* [Supplied information]:

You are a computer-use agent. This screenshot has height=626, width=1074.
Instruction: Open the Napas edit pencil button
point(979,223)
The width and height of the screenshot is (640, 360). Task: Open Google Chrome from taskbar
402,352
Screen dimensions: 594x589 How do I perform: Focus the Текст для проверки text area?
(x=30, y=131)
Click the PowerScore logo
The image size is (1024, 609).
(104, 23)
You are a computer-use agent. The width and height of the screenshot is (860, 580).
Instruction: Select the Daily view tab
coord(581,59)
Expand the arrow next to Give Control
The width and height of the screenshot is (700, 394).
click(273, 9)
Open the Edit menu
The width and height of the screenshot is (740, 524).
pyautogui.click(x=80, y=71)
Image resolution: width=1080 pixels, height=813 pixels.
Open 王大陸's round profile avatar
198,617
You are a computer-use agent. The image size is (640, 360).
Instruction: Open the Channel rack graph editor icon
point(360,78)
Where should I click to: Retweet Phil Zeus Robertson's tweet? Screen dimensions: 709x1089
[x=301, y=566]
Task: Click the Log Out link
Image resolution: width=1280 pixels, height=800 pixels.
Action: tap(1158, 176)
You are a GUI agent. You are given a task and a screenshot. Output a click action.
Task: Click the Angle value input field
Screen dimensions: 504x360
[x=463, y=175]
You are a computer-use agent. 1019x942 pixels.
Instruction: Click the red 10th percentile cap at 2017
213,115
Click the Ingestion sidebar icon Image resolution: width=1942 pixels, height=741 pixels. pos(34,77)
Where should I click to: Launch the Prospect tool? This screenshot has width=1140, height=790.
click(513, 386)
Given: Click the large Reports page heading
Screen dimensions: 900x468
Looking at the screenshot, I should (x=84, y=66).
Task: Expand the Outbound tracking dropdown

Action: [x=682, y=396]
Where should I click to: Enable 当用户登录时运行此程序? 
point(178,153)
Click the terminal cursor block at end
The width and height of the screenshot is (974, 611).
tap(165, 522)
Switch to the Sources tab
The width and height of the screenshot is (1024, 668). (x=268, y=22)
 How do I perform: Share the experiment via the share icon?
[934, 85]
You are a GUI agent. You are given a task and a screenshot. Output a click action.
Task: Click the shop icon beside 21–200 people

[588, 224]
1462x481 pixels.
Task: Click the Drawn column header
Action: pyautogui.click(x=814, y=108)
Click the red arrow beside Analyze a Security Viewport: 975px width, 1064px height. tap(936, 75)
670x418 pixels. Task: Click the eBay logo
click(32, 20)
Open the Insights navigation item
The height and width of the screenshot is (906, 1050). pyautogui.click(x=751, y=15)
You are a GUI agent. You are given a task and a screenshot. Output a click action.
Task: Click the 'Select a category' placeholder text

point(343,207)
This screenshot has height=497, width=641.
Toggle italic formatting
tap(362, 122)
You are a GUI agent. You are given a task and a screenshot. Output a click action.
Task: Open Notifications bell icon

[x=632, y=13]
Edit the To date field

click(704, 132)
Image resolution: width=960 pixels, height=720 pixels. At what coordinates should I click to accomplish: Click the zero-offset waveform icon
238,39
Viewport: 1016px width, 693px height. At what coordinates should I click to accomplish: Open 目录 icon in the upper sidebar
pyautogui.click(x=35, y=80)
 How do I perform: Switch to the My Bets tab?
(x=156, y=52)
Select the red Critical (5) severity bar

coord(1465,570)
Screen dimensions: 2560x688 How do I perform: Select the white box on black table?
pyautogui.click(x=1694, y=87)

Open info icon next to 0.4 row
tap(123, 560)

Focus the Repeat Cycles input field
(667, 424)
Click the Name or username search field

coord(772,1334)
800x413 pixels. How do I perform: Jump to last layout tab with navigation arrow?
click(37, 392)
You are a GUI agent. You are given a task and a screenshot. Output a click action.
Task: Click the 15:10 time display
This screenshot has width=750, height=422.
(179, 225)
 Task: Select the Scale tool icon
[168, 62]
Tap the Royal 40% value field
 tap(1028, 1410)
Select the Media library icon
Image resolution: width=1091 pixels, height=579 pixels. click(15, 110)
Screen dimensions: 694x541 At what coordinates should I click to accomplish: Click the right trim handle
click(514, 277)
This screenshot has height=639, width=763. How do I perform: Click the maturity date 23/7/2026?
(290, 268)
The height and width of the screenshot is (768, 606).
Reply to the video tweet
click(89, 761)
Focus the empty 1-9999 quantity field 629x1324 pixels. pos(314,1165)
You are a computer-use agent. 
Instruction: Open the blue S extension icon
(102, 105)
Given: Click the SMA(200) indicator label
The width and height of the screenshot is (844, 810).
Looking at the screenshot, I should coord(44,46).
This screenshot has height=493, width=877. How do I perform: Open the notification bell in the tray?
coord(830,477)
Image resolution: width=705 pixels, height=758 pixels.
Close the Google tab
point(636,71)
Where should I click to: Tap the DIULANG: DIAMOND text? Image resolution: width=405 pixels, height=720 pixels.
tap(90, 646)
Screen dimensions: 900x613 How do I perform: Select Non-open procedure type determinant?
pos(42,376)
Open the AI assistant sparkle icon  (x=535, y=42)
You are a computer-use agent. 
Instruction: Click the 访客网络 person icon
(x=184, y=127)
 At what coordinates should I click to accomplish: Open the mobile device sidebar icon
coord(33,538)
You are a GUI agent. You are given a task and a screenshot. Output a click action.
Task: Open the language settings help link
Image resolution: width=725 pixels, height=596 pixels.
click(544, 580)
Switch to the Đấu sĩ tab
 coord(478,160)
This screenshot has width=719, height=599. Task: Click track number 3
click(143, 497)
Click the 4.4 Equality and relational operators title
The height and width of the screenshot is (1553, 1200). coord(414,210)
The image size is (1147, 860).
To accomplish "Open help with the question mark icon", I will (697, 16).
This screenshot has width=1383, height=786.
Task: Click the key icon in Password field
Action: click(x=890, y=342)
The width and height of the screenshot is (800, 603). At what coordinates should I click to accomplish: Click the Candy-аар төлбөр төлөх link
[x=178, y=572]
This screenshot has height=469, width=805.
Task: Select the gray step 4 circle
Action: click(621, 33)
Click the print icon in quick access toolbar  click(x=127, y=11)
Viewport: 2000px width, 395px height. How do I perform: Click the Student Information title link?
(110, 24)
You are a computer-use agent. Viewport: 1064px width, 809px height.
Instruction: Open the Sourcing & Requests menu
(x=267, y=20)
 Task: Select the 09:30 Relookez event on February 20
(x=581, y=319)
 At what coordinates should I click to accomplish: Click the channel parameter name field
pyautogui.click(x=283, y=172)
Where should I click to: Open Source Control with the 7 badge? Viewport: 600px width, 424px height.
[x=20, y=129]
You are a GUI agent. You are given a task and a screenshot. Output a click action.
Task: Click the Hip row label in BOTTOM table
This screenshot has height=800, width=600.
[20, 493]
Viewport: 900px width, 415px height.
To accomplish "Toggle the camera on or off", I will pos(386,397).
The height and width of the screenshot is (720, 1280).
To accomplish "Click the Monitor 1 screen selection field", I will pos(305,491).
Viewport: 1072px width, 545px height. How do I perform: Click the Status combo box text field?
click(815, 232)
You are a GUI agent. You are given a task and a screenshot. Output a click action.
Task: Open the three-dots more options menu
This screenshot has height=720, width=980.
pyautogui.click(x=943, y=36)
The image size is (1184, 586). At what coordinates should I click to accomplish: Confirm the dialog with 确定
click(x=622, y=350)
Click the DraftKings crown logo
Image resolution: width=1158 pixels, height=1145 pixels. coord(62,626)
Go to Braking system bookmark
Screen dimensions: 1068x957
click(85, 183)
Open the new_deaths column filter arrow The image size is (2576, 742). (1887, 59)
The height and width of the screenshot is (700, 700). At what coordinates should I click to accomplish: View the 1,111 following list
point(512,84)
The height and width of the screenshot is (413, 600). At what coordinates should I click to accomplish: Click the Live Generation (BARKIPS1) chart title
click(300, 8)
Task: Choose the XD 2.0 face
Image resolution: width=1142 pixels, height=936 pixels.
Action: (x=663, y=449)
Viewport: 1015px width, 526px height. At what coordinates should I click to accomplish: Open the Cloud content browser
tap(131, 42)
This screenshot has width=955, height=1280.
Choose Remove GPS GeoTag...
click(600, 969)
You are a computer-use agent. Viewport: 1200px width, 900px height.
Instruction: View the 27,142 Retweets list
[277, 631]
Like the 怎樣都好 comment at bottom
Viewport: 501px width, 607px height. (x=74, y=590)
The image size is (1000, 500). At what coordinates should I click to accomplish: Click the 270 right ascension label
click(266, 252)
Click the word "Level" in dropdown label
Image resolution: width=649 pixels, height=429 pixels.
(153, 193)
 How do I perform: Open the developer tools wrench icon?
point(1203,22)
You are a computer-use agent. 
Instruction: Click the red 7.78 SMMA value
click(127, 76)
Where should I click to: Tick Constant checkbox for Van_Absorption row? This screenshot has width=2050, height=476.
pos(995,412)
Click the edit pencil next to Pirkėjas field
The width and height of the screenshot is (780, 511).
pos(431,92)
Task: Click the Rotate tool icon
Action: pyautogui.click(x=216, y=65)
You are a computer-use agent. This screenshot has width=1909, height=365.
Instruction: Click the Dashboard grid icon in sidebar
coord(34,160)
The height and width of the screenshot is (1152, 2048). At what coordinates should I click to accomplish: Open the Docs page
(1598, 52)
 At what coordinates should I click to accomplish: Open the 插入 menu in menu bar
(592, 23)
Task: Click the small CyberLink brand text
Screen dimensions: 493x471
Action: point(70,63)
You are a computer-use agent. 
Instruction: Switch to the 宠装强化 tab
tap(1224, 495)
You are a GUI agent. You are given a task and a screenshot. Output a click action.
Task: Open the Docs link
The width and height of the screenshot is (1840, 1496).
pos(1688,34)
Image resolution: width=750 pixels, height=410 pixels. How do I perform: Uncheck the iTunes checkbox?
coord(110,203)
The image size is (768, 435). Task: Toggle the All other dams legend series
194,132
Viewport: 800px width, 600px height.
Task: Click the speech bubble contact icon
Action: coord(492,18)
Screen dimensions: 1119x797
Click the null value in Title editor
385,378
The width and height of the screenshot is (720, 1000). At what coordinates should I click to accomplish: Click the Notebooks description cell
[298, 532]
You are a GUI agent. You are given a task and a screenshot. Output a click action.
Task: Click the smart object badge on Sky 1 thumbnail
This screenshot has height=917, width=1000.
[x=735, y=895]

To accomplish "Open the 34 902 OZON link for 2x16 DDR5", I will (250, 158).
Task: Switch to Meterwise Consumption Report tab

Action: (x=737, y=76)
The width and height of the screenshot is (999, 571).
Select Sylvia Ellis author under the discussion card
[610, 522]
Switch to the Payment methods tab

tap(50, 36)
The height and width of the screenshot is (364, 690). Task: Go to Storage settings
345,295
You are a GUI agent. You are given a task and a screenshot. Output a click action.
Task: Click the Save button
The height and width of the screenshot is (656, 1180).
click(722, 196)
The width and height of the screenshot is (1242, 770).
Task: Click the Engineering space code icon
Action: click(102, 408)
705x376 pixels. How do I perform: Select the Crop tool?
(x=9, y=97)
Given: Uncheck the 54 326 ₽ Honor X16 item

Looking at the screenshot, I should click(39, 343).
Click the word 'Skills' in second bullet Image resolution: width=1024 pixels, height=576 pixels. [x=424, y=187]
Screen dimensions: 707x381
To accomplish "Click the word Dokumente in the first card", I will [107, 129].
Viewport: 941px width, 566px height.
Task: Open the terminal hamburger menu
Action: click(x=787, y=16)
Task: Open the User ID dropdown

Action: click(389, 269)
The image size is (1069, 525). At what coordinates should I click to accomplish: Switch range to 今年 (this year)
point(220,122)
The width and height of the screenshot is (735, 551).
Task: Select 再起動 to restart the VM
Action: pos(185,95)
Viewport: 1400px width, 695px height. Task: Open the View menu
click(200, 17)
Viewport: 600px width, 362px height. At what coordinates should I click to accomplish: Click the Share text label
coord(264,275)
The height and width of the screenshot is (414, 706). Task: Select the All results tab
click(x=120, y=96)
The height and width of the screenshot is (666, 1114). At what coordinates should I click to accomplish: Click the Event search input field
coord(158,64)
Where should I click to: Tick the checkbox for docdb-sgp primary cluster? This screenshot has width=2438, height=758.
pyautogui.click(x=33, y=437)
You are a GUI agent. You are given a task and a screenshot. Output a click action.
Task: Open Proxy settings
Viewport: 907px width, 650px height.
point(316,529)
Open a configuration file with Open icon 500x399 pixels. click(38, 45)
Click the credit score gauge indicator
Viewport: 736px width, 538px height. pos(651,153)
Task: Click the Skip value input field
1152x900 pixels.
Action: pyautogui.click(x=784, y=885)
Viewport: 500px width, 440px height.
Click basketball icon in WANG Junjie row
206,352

* [What is expected]:
Read the entries and show each line that mentions "computer".

* [Exercise output]:
You are a computer-use agent. This screenshot has height=626, width=1074.
You are a computer-use agent. The width and height of the screenshot is (860, 580).
You are a computer-use agent. The image size is (640, 360).
You are a computer-use agent. 1019x942 pixels.
You are a computer-use agent. 
You are a computer-use agent. 
You are a computer-use agent. Viewport: 1064px width, 809px height.
You are a computer-use agent. Viewport: 1200px width, 900px height.
You are a computer-use agent. 
You are a computer-use agent. This screenshot has width=1909, height=365.
You are a computer-use agent. 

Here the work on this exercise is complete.